Starting with IGG: the reason for the profit warning itself (regulatory intervention by the FCA) was not very predictable but this was a known risk. Regulatory intervention can lead to fairly dramatic effects on profits. IGG has led me to consider this risk more carefully – I am fairly relaxed about my exposure to regulatory intervention across my current portfolio but have been put off investing in gambling shares because of this. Another point is momentum: in actual fact I was starting to think about selling IGG even before the profit warning because it had just broken down out of an uptrend. I’m not sure whether I should have been quicker to sell in hindsight.

In the case of Judges Scientific there were warning signs of sorts in that trading for the first few weeks of the year had already been signalled to be poor several weeks in advance of the profit warning. This repeated a pattern from previous years where subsequently trading had improved – not this time. Not sure whether I should have sold in hindsight but I may be a bit more sceptical of these novel trading patterns in the future.

In the case of Portmeiron I didn’t really lose much (about 5% from the high) as I sold immediately at the very first sign of trouble. I don’t think it was predictable beforehand. The share price subsequently fell about 1/3 but has recovered a bit since. I think I did the right thing there…

Macro risks and diversification

I am happy with the overall level of diversification in my portfolio but feel that as it is growing in size and with a greater weighting in more conviction positions that have done well I should diversify a bit further up towards 30 stocks. I’m looking to add particularly to more defensive holdings at this point in time (and in general).

I think macro predictions are a bit of a fool’s errand. That said I think one should have an eye towards major macro or cyclical risks or opportunities and make sure your investing strategy can deal with them.

Last year an opportunity in hindsight was commodity stocks, which were on cheap valuations and have rebounded a lot since. At the time they were not obviously cheap enough to me to warrant buying any given my ignorance about them and their possible downsides. I’m not looking to get involved here unless the opportunity is really obvious.

I’m also not very interested in ‘value’ shares that are cheap & cyclical at current valuations and at this point in the cycle (e.g. property-related, financial, recruitment, motor sales) – it would take a more exceptional fall in valuations to pique my interest. In addition, there seem to be some obvious general macro risks from Brexit, trade barriers emerging and rising interest rates.
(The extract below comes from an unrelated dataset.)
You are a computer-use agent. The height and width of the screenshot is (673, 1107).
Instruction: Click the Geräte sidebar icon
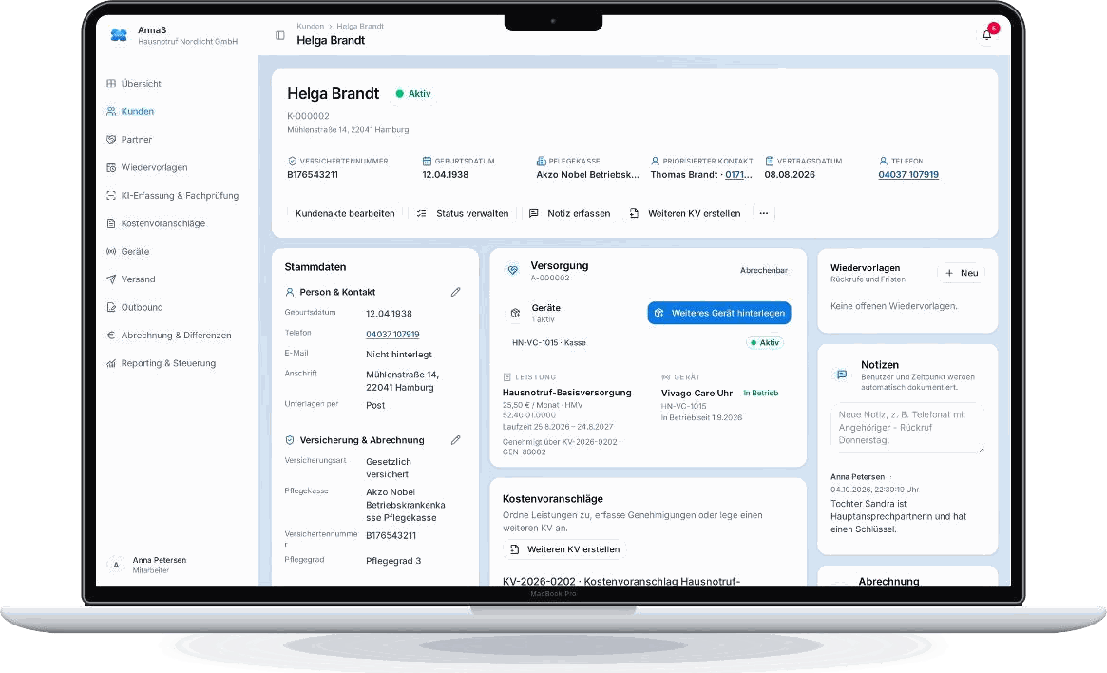coord(111,251)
That said, I don’t think any of this should reduce optimism about decent equity returns in general going forward (since when are there not macro risks?)

Unless we get a larger fall in valuations of cyclical stocks I will stick to my long term strategy of focussing on quality defensive stocks which can earn high compound returns throughout the cycle. I believe the key thing for me to monitor (and keep low) is my overall cyclical exposure. Most shares are at least a bit cyclical so judging this exposure is more art than science. At the moment the shares I think may be quite cyclical add to about 1/5 of the portfolio (BJU 3.7%, LIO 3.9%, OTB 4.9% and SOM 8.2%). A few others, e.g. ELTA 6%, may be a little cyclical too. I’m happy that this proportion appears fairly low but I think it would be prudent for me to continue to try to lower it further when considering which shares to buy or add to.